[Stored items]

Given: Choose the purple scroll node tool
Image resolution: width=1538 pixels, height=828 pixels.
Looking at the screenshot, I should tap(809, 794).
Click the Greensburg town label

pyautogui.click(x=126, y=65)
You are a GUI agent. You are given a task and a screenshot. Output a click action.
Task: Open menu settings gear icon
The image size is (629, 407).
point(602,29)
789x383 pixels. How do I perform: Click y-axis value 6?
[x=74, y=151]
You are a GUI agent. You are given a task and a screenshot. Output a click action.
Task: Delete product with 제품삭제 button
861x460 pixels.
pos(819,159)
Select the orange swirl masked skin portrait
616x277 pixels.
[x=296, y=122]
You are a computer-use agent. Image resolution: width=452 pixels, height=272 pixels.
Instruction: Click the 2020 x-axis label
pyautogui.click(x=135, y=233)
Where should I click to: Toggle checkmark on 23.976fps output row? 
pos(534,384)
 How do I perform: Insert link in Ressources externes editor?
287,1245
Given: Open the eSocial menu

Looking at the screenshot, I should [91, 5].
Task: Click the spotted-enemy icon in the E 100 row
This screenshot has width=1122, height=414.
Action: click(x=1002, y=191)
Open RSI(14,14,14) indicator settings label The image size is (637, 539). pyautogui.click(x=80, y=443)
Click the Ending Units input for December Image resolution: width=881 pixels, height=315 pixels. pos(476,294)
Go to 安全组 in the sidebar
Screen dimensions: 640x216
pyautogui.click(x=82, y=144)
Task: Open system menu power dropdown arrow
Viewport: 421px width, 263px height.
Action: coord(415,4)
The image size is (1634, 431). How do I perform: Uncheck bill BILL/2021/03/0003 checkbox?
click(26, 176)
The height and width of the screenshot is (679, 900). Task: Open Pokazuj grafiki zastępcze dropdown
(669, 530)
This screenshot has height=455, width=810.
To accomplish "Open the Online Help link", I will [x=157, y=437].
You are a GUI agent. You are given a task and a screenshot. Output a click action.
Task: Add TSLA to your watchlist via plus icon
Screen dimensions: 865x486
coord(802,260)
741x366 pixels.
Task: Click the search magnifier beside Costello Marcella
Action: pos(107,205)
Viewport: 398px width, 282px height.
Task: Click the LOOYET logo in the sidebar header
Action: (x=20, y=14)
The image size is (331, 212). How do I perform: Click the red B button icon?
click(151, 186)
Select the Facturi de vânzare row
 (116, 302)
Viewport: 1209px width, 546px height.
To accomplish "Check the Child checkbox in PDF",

▶ **YOUR GOAL**:
Could you return the lines in the entries above that contain "accomplish"?

▶ **RESPONSE BOX**:
To accomplish "Open the Online Help link", I will [x=157, y=437].
To accomplish "Check the Child checkbox in PDF",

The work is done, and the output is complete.